- Born: 1969 (age 56–57)
- Education: Royal Conservatory of Brussels Conservatoires of Nancy and Strasbourg
- Occupation: pianist
- Known for: specializes in the fortepiano
- Notable work: built up a collection of Érard [fr] pianos dating (1842 to 1920)

= Claire Chevallier =

Franco-Belgian pianist

Claire Chevallier (born in 1969) is a Franco-Belgian pianist who specializes in the fortepiano.

== Biography ==
Chevallier studied piano at the Conservatoires of Nancy and Strasbourg (class of Hélène Boschi) then with Bruno Rigutto in Paris. She then continued her training at the Royal Conservatory of Brussels with Jean-Claude Vanden Eynden and Guy Van Waas. She received a First Prize for piano and chamber music.

It was during a masterclass given by Jos van Immerseel that she was fascinated by the fortepiano and therefore interested, as musician and researcher, in the historical contexts of the instruments and their technical evolution.
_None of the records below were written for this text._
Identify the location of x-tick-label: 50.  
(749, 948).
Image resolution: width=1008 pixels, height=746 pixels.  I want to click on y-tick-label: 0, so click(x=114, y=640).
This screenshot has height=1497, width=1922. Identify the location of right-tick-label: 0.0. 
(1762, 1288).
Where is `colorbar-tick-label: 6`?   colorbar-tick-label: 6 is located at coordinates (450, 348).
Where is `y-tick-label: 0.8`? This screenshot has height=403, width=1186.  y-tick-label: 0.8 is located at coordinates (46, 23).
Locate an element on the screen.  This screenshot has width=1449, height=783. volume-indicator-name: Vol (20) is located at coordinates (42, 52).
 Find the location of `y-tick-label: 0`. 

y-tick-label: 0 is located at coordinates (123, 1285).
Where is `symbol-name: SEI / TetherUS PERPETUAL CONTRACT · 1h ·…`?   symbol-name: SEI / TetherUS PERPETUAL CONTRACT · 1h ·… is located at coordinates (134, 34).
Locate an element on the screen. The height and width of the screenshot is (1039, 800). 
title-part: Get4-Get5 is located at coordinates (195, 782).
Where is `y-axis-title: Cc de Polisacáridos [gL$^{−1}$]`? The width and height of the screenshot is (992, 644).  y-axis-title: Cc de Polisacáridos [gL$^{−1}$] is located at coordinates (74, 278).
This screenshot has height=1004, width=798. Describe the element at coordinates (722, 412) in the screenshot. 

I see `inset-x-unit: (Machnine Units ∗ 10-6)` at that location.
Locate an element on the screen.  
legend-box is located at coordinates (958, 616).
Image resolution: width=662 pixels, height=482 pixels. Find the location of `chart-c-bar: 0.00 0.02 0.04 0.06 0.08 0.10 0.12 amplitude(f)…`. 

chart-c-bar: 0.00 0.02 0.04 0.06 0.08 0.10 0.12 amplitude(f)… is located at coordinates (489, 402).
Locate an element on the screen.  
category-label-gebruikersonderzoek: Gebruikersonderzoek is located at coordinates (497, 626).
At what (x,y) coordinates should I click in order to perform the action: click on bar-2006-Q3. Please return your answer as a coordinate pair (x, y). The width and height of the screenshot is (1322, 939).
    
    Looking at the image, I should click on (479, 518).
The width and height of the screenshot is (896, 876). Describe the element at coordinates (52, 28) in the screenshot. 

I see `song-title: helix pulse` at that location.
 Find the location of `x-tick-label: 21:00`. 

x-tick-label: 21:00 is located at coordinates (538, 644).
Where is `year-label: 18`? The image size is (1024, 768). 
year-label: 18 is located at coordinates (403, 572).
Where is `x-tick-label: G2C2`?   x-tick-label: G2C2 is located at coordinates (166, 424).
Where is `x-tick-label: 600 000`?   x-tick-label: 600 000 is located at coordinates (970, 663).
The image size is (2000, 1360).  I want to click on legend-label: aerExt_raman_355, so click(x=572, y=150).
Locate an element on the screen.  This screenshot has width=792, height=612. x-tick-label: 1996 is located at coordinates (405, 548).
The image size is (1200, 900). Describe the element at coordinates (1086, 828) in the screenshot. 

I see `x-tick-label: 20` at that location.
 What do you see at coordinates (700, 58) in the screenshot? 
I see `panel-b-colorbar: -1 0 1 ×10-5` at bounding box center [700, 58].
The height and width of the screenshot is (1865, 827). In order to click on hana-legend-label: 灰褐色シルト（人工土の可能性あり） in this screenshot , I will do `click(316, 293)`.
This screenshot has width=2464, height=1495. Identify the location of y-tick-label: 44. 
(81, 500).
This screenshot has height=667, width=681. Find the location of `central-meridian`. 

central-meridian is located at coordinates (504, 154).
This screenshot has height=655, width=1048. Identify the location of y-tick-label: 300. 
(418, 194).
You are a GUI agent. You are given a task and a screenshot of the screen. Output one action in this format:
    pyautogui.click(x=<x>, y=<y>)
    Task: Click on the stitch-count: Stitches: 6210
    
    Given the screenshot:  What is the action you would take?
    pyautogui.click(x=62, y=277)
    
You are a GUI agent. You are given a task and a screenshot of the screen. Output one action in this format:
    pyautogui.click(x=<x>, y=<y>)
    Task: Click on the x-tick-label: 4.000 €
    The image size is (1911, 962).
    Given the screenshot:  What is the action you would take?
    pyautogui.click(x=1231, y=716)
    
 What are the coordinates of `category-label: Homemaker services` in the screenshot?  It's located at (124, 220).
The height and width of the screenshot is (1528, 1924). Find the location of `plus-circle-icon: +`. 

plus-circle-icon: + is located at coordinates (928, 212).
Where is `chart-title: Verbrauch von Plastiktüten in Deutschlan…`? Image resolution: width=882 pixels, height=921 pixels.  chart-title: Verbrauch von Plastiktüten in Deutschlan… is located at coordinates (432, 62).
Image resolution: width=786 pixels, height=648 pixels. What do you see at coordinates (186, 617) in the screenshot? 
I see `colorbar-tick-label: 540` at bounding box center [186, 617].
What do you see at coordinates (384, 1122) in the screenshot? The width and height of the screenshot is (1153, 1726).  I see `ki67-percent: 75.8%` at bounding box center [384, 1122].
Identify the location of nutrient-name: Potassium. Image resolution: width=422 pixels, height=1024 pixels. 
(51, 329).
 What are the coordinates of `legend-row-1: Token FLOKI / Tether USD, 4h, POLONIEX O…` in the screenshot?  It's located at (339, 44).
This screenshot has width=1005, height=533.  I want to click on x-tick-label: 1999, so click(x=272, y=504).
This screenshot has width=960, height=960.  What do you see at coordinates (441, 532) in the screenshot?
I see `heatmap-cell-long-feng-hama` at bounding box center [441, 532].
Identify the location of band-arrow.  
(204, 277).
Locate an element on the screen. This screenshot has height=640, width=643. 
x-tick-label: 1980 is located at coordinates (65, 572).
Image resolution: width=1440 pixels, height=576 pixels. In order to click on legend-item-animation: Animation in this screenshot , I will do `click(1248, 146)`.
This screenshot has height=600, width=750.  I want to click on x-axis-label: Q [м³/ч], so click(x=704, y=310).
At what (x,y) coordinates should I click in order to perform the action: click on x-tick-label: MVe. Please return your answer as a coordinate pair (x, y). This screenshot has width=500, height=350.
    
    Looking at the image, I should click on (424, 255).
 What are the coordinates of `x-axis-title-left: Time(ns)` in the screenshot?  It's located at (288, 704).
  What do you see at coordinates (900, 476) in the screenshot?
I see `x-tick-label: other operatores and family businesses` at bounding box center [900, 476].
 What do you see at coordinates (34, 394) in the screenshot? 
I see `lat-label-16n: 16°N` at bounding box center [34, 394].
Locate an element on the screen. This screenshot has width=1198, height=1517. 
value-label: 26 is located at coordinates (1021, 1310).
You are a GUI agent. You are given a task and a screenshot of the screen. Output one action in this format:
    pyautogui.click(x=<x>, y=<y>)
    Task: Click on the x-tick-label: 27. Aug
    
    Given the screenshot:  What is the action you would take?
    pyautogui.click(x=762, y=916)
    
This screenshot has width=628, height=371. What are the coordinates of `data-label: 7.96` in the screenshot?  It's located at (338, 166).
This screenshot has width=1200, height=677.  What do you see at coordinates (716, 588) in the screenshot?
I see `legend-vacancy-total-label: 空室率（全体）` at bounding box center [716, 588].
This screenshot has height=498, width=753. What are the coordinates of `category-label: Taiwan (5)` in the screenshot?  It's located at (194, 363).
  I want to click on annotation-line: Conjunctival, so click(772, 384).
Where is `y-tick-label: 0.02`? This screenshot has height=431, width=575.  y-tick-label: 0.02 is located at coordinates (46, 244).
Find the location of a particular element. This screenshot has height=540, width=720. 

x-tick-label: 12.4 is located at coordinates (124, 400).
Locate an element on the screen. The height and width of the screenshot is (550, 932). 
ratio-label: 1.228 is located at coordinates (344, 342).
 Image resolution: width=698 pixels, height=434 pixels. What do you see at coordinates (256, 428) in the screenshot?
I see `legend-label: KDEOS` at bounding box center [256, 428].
Since 2004 she has been teaching the fortepiano at the Royal Conservatory of Brussels. Since 2007, she has been a member of the Jury of the International Competition of fortepiano organized by the Festival Musica Antiqua of Bruges. She is also a member of the jury of the 1st Frédéric Chopin International Competition on period instruments.

Chevallier has built up a collection of Érard pianos dating from the period 1842 to 1920.

== Recordings ==
Claire Chevallier particular recorded on Erard piano vintage works for two pianos by Franck, Saint-Saens and Francis Poulenc (with Jos van Immerseel). She has also recorded Moussorgski's Pictures at an Exhibition and Ravel's Piano Concerto for the Left Hand (with the orchestra Anima Eterna from Bruges). It is also on an Érard piano that she plays both Légendes de Saint François by Liszt recorded on the album Fever (La dolce volta/Harmonia Mundi).